***** Provided records *****

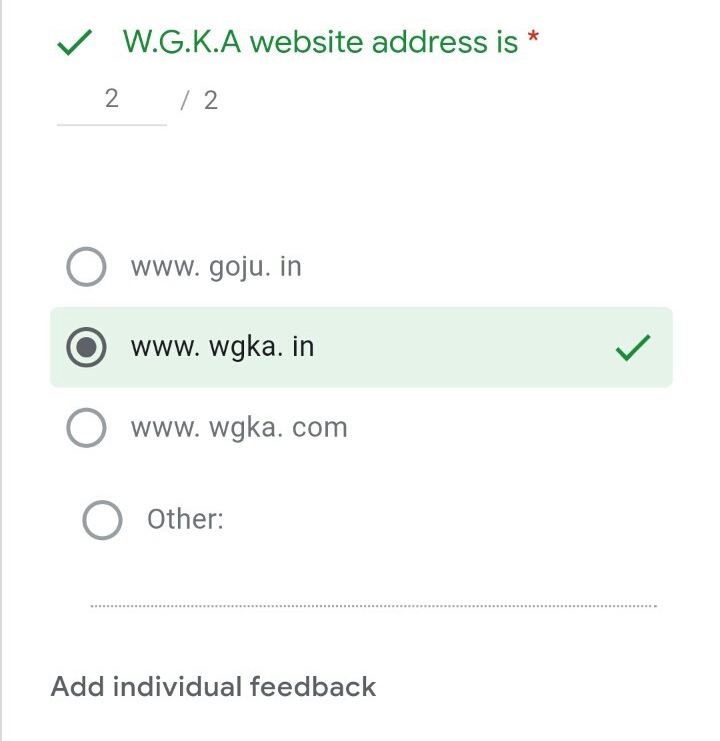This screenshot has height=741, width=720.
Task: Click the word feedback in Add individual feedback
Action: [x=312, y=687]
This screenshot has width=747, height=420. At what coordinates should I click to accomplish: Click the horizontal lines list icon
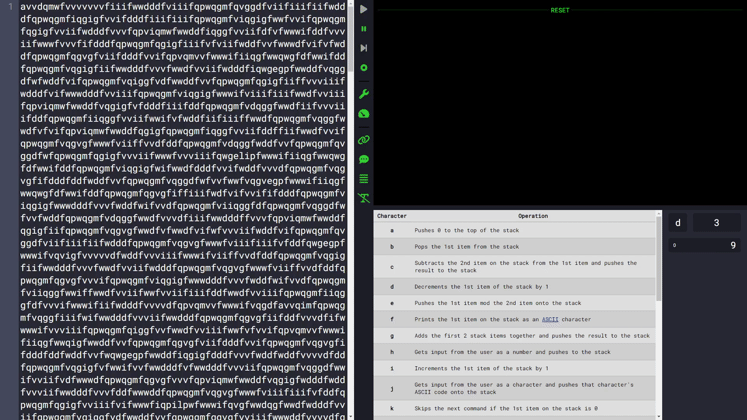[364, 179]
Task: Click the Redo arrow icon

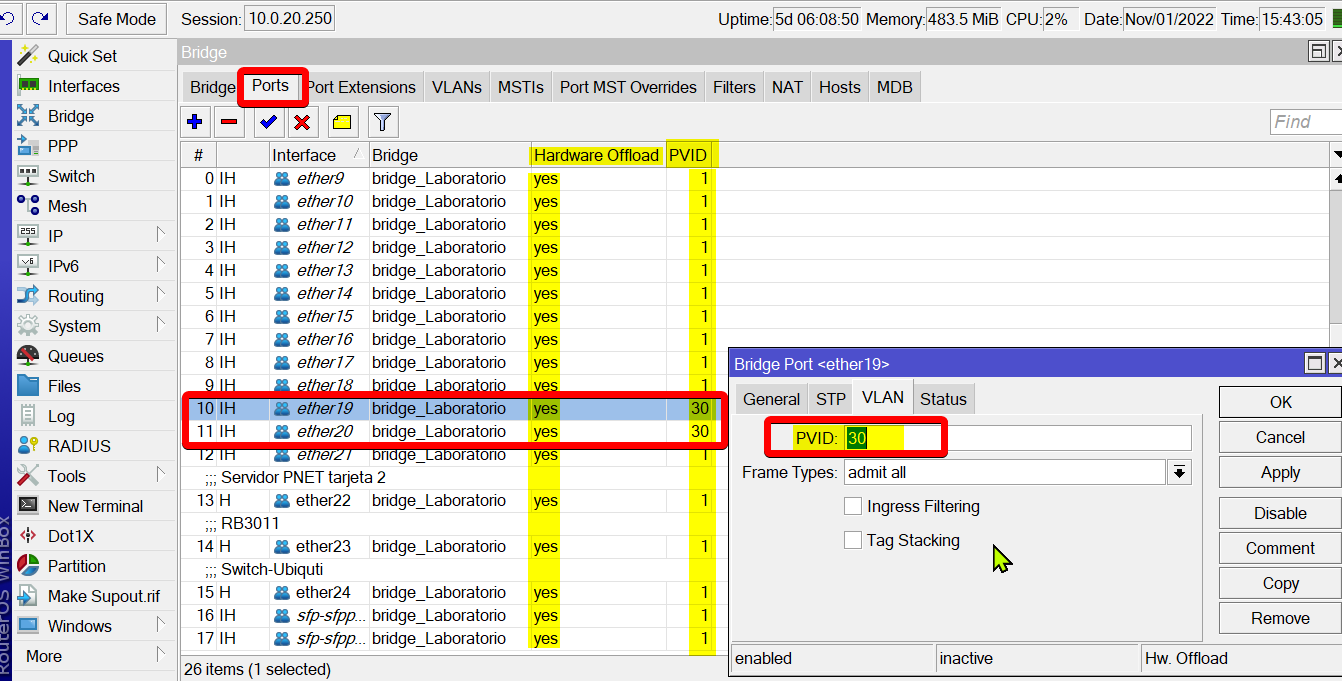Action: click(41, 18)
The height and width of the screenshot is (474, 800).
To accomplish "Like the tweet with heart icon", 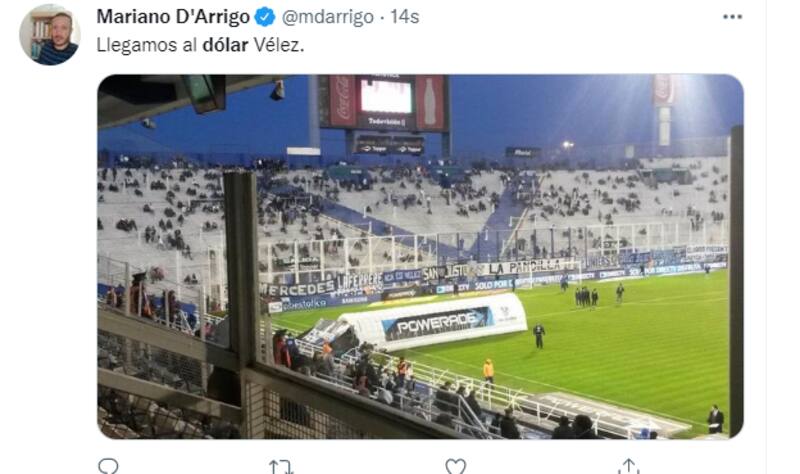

*****

▸ Your assignment
Final stretch of the data: repeat exactly each line from the one containing "Task: Click the Redo arrow icon" through the last, and omit all pictures.

▸ Reply to the exercise
Task: Click the Redo arrow icon

Action: click(41, 18)
The height and width of the screenshot is (474, 800).
To accomplish "Like the tweet with heart icon", 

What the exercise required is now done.